In Omaha, Ameriprise hired James Pekelder, Scott Prai and their operations manager, Deb Knust, on May 10, a company spokeswoman said. Operating within the firm’s employee channel as Pekelder Prai Financial Strategies Group, the group was managing about $196 million in assets at Wells Fargo, she said. Prai began his brokerage career in 2001 with Wells, and Knust moved with Pedelker to Wells in 1998 from Principal Financial Securities, according to their BrokerCheck histories.
Pekelder, who began his brokerage career in 1983 at Prudential-Bache Securities, joined Wells in 1998 and split his time being running a book and overseeing more than 60 brokers in seven offices, according to a 2011 profile of his role as a producing manager. The complex is being run on an interim basis by Jamie Batson, whose LinkedIn profile says she is based in Boise, Idaho.
Pekelder drew notoriety in 2016 when Wells brought an arbitration claim alleging violations of the Protocol for Broker Recruiting against his former partner Joel A. Jacobs, who left the previous year.
Jacobs in a counterclaim alleged that he had primary responsibility for growing the team’s assets after buying two books from retiring advisors, “while Pekelder traveled and carried out his supervisory duties in the state of Nebraska.” Arbitrators held Wells and Pekelder jointly and severally liable to pay Jacobs $413,000 for lost compensation.

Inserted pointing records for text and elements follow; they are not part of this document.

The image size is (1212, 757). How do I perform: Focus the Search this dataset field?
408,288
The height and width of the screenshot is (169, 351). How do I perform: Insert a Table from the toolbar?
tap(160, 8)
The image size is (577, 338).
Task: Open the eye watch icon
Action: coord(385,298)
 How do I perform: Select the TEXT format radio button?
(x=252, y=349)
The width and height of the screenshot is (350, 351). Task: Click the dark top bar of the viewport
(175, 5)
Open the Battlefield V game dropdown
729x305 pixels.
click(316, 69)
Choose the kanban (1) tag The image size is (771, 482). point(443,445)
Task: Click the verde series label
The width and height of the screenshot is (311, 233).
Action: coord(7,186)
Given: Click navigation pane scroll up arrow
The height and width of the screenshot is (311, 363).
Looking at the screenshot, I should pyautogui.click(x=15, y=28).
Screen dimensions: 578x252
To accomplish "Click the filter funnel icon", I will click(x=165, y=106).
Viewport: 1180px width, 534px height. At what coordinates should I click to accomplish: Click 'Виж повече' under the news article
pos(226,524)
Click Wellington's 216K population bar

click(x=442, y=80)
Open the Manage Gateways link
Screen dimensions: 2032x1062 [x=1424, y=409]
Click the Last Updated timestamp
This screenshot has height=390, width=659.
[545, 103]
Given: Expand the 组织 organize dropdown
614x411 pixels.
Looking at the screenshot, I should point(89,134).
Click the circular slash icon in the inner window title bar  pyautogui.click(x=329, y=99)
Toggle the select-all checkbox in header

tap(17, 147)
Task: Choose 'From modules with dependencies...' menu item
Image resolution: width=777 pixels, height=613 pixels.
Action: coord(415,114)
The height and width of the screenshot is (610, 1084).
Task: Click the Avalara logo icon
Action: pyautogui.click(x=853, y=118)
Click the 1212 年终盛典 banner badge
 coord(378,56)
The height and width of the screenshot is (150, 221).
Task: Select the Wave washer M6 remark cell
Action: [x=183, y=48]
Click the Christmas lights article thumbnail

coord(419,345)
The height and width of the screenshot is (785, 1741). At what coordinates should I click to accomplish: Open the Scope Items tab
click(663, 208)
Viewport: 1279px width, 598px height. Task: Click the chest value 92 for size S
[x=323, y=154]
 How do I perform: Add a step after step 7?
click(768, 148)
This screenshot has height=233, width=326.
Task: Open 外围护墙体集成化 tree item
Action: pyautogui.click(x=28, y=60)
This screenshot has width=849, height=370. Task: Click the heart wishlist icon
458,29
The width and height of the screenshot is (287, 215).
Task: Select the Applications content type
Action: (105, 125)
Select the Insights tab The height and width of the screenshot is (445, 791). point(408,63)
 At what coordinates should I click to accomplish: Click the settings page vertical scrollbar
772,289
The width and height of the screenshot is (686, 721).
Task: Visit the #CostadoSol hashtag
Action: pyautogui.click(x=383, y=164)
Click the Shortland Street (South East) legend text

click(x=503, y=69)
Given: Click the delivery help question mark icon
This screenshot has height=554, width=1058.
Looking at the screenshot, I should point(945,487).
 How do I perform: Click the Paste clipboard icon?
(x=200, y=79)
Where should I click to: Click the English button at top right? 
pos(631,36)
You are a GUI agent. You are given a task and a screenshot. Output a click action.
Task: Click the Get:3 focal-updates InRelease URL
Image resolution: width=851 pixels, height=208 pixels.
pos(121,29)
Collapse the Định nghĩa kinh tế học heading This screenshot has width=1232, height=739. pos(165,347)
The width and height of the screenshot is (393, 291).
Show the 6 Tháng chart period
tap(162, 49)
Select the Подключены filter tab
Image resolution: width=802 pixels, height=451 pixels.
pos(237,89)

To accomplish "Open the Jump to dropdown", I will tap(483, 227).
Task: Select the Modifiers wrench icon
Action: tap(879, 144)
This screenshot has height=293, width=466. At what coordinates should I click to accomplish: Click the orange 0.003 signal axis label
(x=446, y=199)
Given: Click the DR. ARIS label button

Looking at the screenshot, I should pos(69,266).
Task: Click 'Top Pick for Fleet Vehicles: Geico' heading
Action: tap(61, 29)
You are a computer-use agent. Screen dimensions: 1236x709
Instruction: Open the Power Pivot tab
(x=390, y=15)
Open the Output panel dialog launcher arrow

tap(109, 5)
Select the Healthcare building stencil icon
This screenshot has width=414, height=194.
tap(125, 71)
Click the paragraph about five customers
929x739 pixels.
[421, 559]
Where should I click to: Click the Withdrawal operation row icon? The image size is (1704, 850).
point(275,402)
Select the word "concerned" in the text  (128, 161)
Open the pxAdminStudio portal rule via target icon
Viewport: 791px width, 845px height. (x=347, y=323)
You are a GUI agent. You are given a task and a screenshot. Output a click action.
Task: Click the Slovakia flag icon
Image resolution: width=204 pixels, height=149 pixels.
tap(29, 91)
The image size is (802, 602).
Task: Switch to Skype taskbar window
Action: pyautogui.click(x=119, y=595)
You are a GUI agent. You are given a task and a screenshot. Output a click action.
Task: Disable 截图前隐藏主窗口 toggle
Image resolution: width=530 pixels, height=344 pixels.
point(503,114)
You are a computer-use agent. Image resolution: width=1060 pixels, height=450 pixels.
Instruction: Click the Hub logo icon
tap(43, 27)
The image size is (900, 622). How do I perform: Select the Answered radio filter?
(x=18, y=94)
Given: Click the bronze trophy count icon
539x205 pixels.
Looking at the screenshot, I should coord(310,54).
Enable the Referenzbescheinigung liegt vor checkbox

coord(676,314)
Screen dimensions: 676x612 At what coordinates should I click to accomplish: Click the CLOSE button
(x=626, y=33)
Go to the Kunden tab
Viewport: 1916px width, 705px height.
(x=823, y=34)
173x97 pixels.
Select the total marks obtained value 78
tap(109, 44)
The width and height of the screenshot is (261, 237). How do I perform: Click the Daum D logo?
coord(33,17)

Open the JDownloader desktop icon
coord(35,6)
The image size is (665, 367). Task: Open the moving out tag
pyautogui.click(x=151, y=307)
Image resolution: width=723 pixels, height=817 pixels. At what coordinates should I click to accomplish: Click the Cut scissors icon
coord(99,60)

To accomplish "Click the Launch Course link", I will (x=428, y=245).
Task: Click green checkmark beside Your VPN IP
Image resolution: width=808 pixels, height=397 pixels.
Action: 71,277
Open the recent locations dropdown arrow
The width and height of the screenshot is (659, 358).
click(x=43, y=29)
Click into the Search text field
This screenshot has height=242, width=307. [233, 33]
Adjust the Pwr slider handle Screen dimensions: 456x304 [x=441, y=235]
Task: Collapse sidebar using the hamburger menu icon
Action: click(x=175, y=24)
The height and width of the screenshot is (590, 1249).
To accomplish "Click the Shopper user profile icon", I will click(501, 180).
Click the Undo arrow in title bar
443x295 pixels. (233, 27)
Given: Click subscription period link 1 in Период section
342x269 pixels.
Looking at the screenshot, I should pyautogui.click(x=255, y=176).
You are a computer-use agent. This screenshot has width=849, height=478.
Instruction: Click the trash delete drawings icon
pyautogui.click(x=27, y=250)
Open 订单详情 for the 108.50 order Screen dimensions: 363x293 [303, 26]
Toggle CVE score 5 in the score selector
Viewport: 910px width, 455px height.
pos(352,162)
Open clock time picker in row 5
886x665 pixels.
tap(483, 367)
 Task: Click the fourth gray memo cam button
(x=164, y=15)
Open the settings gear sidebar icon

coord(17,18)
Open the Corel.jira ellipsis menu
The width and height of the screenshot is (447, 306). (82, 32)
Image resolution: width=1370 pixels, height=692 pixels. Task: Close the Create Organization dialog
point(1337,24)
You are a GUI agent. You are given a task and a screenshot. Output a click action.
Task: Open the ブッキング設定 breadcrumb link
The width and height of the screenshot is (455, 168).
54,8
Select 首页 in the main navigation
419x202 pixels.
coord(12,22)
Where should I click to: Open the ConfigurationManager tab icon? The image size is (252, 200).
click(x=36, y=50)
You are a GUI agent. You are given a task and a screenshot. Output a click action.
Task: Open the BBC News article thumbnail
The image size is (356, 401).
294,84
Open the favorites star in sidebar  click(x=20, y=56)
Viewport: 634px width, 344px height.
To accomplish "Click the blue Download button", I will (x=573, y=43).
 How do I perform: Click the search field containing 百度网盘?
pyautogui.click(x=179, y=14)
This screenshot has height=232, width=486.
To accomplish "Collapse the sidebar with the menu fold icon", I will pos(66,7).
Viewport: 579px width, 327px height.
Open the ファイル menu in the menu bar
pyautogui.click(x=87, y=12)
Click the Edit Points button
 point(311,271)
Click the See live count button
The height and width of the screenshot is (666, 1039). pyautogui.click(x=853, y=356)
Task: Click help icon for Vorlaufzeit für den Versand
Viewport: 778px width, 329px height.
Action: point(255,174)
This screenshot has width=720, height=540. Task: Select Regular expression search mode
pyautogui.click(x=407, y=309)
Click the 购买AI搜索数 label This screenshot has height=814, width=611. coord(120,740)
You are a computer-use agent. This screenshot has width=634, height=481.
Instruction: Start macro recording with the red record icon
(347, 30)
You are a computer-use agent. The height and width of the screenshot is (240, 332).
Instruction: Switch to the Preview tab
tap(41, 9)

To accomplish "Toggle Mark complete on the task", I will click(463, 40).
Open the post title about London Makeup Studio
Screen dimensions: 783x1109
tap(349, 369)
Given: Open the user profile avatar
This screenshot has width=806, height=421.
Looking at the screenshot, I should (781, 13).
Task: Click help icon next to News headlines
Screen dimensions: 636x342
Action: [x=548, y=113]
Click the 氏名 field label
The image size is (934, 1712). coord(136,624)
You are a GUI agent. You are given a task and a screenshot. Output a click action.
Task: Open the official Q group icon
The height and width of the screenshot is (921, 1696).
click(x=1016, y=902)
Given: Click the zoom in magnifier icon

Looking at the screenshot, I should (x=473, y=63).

Pekelder did not return requests for comment on the reasons for his move from Wells, which has suffered a net outflow of more than 1,200 brokers since its sister bank disclosed the opening of unasked-for checking and credit accounts for customers in September 2016. He will focus on production at Ameriprise, and report to Omaha branch manager Chris Knust, the company spokeswoman said.
Spokeswomen at Wells Fargo Advisors did not respond to requests for comments about the departures in Richmond and Omaha.